(Data records)
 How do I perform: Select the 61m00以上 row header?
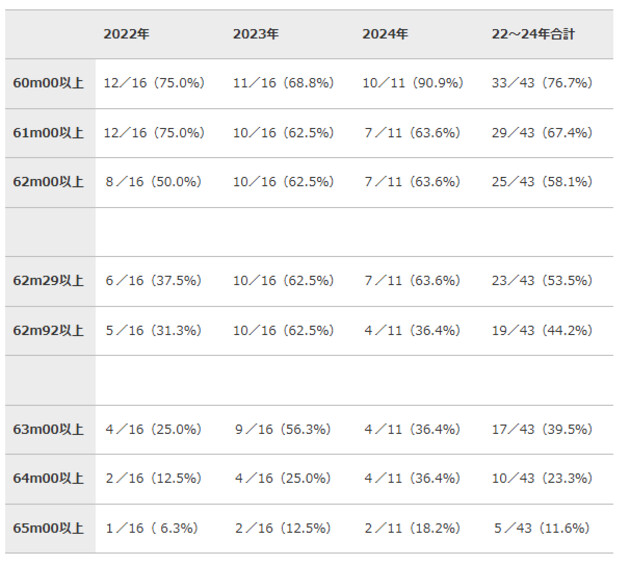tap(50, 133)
(End Data records)
(Data records)
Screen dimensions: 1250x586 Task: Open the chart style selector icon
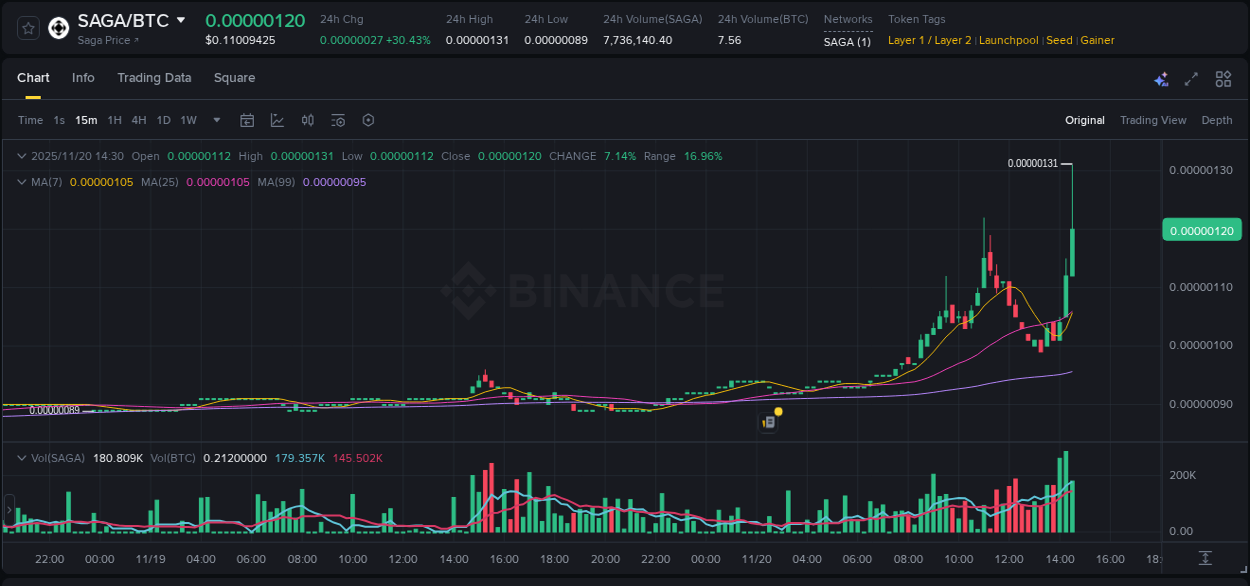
(End Data records)
(Data records)
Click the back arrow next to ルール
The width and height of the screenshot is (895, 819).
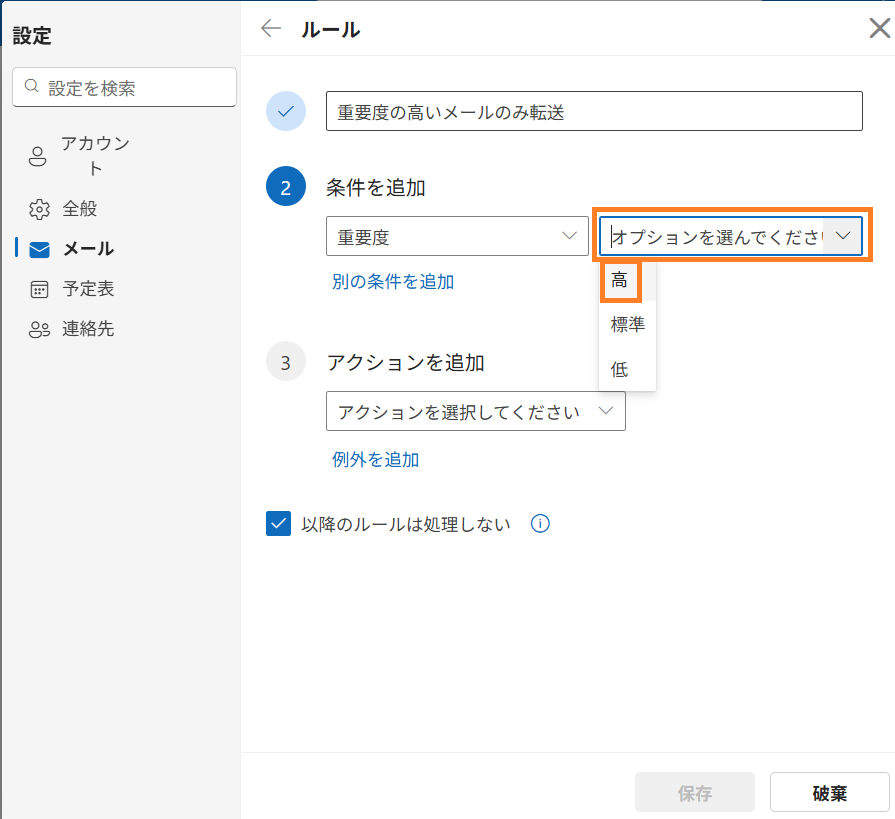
(End Data records)
**Activity**
In the material above, find the line containing "Click the back arrow next to ルール" and the line containing "The width and", then write out exactly those two lines and every line between them, and nothing more.

**Solution to this exercise**
Click the back arrow next to ルール
The width and height of the screenshot is (895, 819).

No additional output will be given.